BEGIN Data for the task

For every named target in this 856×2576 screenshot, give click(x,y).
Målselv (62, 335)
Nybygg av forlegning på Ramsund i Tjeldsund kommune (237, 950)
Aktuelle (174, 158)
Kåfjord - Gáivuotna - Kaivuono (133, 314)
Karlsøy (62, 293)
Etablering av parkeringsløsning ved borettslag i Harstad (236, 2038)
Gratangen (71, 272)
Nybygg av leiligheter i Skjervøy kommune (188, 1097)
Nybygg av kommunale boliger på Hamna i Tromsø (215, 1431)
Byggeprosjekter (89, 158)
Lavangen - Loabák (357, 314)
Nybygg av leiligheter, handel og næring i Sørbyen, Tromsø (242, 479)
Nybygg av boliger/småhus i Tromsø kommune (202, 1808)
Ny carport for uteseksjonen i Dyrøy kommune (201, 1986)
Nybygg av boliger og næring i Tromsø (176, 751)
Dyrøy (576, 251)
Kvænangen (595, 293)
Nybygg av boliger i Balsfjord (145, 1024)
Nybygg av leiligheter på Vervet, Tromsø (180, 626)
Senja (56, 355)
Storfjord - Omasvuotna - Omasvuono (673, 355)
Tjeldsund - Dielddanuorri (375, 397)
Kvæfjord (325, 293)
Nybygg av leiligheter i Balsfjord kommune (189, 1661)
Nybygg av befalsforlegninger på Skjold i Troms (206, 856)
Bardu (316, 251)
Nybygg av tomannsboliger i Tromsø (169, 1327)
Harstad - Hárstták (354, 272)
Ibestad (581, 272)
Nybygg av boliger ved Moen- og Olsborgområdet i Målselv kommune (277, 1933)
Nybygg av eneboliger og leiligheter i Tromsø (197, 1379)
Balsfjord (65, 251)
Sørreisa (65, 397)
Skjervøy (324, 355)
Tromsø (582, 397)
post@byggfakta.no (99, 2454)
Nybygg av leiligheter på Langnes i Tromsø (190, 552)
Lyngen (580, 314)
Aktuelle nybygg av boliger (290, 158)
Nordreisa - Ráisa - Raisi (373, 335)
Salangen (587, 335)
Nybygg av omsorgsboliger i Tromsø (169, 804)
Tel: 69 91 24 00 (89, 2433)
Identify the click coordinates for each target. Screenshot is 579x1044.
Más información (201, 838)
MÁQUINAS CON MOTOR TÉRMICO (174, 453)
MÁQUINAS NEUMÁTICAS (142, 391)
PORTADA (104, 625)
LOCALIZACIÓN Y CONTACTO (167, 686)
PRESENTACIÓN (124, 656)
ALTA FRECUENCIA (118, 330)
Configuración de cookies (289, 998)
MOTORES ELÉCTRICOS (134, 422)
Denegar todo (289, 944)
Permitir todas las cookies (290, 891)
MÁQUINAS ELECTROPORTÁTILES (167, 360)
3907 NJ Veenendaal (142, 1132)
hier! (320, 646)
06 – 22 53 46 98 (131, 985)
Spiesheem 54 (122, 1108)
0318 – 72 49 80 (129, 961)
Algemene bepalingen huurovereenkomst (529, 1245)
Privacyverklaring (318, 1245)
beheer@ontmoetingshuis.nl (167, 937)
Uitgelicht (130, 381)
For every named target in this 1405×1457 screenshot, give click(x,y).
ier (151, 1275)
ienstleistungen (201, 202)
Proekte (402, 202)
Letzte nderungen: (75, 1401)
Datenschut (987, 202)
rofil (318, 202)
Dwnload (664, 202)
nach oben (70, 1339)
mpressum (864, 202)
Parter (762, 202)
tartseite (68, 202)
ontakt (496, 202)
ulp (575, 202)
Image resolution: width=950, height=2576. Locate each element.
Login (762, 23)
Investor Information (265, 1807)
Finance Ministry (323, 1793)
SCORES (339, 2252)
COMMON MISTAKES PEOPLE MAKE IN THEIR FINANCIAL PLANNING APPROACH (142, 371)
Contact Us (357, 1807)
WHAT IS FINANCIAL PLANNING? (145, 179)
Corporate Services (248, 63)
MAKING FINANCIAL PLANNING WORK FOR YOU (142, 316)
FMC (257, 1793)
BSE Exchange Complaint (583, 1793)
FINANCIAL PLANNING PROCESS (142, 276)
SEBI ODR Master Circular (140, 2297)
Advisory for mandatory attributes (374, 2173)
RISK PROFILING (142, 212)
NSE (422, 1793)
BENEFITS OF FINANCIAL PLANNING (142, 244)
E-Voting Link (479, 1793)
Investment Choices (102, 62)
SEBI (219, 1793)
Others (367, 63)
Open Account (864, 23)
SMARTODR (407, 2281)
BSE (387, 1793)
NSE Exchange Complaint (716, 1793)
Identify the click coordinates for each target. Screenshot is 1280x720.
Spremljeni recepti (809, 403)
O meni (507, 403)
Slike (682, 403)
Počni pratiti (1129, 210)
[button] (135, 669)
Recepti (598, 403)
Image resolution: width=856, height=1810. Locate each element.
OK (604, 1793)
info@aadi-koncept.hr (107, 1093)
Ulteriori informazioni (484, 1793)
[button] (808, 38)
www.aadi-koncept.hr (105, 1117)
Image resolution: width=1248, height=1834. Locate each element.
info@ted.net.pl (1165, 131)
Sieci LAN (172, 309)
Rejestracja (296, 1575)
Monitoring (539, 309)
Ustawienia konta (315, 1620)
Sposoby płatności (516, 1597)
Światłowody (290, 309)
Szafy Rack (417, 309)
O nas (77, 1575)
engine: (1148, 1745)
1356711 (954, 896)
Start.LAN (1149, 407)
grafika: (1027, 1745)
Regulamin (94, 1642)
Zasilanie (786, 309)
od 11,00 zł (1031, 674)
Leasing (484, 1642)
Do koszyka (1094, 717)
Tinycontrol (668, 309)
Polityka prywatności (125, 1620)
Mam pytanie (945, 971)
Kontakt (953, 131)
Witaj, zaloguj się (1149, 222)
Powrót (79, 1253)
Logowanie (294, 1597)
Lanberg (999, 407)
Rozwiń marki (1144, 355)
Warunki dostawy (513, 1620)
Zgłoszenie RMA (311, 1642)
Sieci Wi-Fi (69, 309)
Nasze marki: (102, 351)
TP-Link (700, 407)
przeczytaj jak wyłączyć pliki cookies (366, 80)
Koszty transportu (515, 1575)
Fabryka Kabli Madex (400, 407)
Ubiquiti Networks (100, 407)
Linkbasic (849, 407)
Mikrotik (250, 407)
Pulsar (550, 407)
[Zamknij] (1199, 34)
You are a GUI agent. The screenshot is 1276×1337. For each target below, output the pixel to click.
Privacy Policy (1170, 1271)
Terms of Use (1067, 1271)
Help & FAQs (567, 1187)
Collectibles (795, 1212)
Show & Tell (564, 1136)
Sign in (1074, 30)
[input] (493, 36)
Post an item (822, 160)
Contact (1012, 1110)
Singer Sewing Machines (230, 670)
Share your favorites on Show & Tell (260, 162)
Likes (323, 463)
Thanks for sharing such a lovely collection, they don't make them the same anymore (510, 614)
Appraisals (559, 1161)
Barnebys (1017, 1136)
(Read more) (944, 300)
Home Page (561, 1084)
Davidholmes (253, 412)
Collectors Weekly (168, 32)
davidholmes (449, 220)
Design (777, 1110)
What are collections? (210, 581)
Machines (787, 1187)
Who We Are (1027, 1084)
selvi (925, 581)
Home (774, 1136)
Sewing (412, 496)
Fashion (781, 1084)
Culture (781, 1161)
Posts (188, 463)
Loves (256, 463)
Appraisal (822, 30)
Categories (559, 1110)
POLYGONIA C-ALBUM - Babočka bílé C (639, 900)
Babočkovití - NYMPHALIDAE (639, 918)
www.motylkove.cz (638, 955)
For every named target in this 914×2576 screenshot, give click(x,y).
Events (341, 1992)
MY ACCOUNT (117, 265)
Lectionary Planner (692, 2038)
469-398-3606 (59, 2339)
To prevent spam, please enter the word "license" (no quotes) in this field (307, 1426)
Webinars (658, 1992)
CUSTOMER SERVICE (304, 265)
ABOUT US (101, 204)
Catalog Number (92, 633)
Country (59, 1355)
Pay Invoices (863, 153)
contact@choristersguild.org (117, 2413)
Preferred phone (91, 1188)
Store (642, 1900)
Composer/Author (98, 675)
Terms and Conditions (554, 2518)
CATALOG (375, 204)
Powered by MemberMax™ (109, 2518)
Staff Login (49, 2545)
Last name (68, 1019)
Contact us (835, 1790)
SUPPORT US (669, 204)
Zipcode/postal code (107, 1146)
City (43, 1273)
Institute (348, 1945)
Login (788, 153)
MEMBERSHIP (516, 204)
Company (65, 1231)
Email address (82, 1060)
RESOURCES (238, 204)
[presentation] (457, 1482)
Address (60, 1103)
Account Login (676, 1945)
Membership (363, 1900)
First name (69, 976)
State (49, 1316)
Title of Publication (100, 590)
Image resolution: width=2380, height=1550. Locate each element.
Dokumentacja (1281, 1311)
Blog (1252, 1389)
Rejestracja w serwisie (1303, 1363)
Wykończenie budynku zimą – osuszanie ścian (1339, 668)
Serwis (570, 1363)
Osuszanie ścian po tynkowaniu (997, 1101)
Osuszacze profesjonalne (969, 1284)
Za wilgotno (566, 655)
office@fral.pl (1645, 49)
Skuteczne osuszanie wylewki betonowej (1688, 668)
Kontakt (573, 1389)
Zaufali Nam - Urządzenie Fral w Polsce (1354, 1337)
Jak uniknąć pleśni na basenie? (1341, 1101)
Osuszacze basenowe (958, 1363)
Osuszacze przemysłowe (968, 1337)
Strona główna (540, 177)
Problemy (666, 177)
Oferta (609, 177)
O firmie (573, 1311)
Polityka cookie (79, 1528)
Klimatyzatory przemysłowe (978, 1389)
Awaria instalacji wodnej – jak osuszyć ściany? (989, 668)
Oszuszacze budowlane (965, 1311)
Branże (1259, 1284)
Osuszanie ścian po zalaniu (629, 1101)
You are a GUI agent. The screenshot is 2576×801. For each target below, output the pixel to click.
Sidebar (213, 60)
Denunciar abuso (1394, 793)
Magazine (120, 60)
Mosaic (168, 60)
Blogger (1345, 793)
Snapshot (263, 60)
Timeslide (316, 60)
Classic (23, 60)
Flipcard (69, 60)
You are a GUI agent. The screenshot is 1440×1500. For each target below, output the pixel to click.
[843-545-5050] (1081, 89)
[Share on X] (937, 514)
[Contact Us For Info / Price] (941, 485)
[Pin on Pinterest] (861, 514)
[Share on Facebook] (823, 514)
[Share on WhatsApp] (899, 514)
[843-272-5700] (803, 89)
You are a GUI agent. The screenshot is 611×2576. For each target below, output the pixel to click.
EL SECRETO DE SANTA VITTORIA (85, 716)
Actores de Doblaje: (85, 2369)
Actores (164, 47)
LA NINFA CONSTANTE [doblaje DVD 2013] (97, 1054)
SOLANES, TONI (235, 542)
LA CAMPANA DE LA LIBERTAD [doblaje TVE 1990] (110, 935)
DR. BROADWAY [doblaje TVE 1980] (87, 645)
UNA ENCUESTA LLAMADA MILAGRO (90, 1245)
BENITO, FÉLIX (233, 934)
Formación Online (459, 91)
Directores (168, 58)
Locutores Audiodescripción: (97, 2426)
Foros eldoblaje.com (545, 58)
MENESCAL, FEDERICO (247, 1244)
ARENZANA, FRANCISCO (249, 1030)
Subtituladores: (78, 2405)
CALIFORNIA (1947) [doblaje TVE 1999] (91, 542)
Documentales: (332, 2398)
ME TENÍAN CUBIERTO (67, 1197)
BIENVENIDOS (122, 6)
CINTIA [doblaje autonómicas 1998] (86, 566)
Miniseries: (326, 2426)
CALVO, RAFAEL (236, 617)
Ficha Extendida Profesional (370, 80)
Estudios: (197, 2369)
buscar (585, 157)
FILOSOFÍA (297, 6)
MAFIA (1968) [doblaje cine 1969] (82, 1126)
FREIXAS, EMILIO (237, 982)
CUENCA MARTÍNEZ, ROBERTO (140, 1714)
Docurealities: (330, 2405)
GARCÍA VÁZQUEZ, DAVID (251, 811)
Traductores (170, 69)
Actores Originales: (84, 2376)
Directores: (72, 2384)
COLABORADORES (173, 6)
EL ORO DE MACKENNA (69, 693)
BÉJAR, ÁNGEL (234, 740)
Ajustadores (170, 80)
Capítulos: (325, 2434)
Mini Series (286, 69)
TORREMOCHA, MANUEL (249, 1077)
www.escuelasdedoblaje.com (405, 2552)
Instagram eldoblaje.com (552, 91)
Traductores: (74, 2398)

END Data for the task

Copy everything in the listing above, from its beginning down to and including the line containing "Nybygg av leiligheter i Balsfjord". Keep every request line unchanged and increase each coordinate in the answers by 101.

For every named target in this 856×2576 screenshot, give click(x,y).
Målselv (163, 436)
Nybygg av forlegning på Ramsund i Tjeldsund kommune (338, 1051)
Aktuelle (275, 259)
Kåfjord - Gáivuotna - Kaivuono (234, 415)
Karlsøy (163, 394)
Etablering av parkeringsløsning ved borettslag i Harstad (337, 2139)
Gratangen (172, 373)
Nybygg av leiligheter i Skjervøy kommune (289, 1198)
Nybygg av kommunale boliger på Hamna i Tromsø (316, 1532)
Byggeprosjekter (190, 259)
Lavangen - Loabák (458, 415)
Nybygg av leiligheter, handel og næring i Sørbyen, Tromsø (343, 580)
Nybygg av boliger/småhus i Tromsø kommune (303, 1909)
Ny carport for uteseksjonen i Dyrøy kommune (302, 2087)
Nybygg av boliger og næring i Tromsø (277, 852)
Dyrøy (677, 352)
Kvænangen (696, 394)
Nybygg av boliger i Balsfjord (246, 1125)
Nybygg av leiligheter på Vervet, Tromsø (281, 727)
Senja (157, 456)
Storfjord - Omasvuotna - Omasvuono (774, 456)
Tjeldsund - Dielddanuorri (476, 498)
Kvæfjord (426, 394)
Nybygg av leiligheter i Balsfjord kommune (290, 1762)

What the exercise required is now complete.